As the trail widened slightly, she moved over and started walking along beside me. She had settled down and said, still giggling, “I know they’re not. But I was thinking, ‘Those old time voyagers, you told me about, had to be hardy souls to be out here with no bug repellent.’ Dumb maybe, but hardy. It’s hard to believe they could live out here and not be dehydrated, by the end of the trail.”

She paused and said thoughtfully, “I don’t know about this portaging stuff. I like the feeling of being surrounded by nothing but trees.”

The canoe, even with all the gear, didn’t feel very heavy. It was easy to carry once I’d gotten the balance figured out. But the trail kept going up and even twenty feet of level ground would have felt wonderful right now.

Katrina complained she wasn’t carrying enough of the load, reminding me of my own words about sharing. Then she grinned, “We can talk about that on the other end of the trail. I can still dodge the little buggers. But you’re stuck under there getting all my CO2, zeroing them in for the kill.” She said dramatically.

Then, she giggled and said righteously, “Besides, a girl ought to get to decide where the conversation about sharing is held. Don’t you think so, Don, Baby?”

She tried to look deadpan. But she failed because of her jaw muscles quivering as she tried not to laugh.

I tried to ignore her, by continuing up the narrow trail. It had become less gravelly and was now mostly rocks and roots. I knew it had to stop going up. This entire part of the country looked flat.

I couldn’t see very far ahead because my head was up inside the canoe. I could see to the sides somewhat, but all that was there was forest and rocks – and lots of both.
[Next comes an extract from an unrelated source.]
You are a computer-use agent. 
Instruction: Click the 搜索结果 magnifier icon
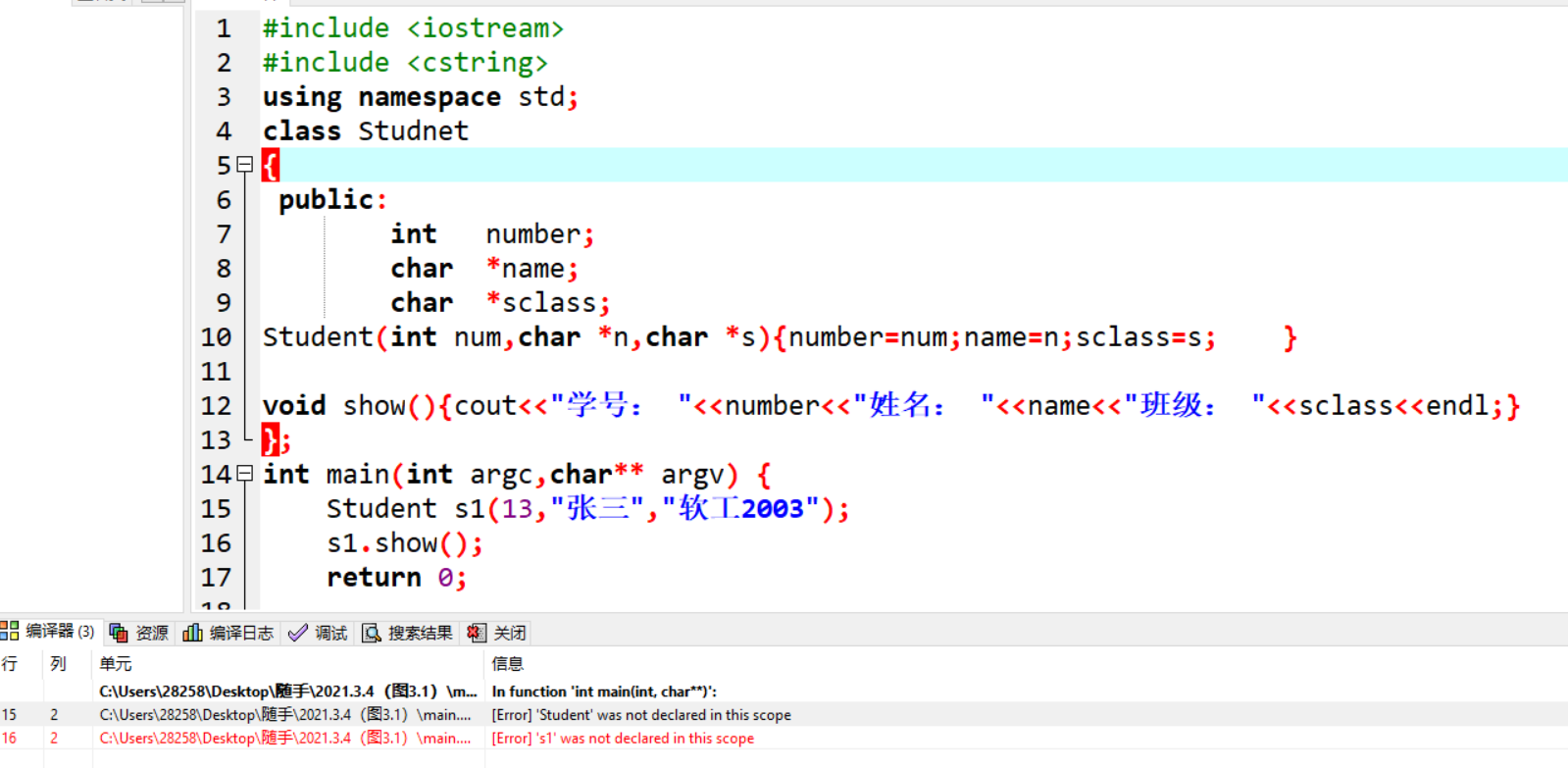pyautogui.click(x=371, y=633)
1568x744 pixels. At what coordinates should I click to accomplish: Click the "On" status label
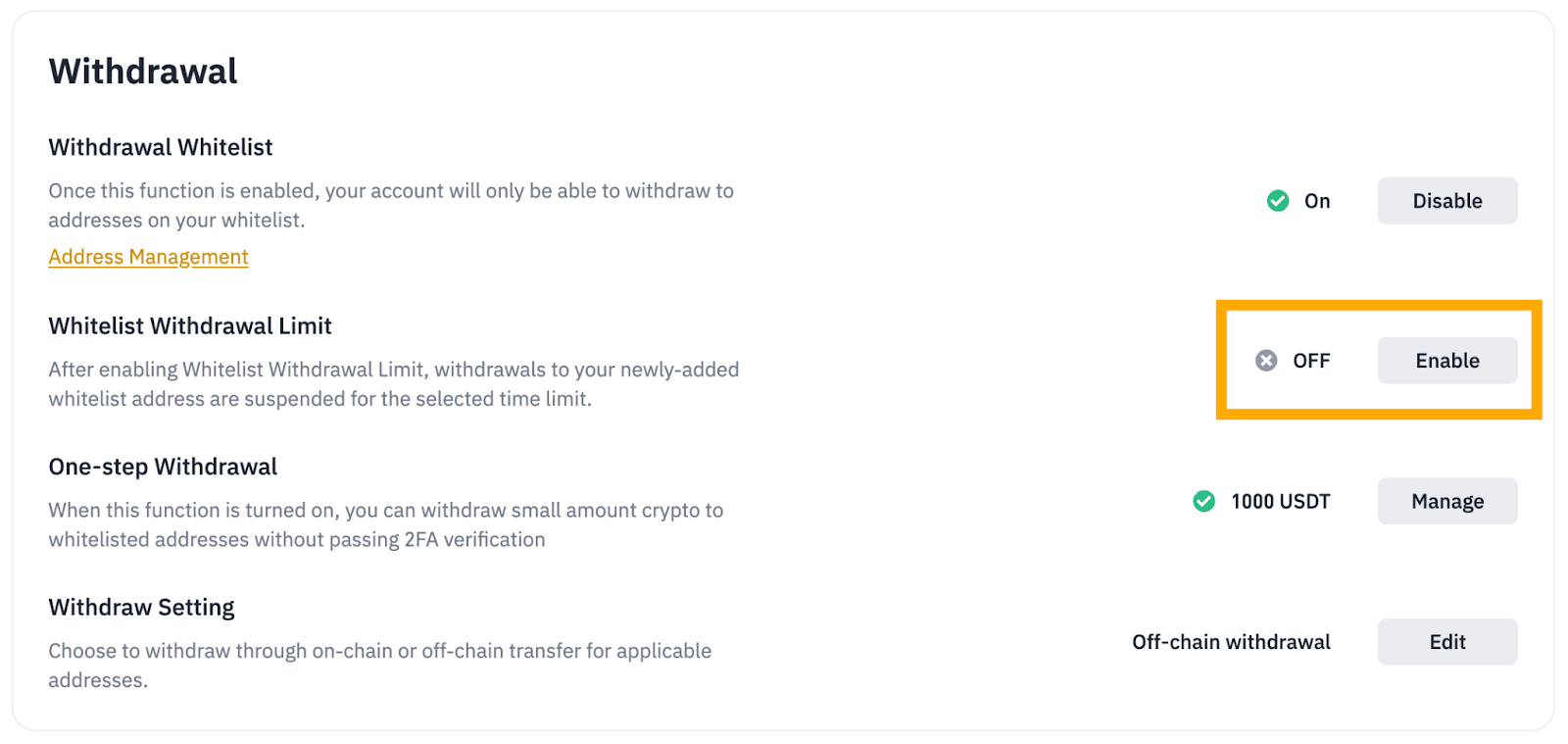tap(1317, 201)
To the front and rear all I could see was the canoe and a short amount of trail.

After about five minutes the trail narrowed and finally became more level. She moved ahead of me again.

And then Katrina said, “Hey, Don! I can see water up ahead not too far. Heck, we’re already there. That wasn’t so bad, was it?” She seemed totally recovered from the uphill hike already.

She said, “There don’t appear to be many mosquitoes around here right now. Maybe, they don’t like this sunny area. How are you doing there, stud?” She chuckled at the sight of me just standing there, not moving.

“I probably only lost a couple of gallons of blood. I hope there’s enough left, for nature to take its course, later on today. I can’t get a transfusion clear out here.” I said.

As I tried to get my breath back from climbing that damn hill, I went on decisively, “You know, climbing that hill would be a great exercise program, all by itself. While carrying a canoe, I mean. And carrying that canoe also led me to realize, why boats have female references made about them. Guys name them. And it’s more fun when you’re on top of them than when they’re on top of you.”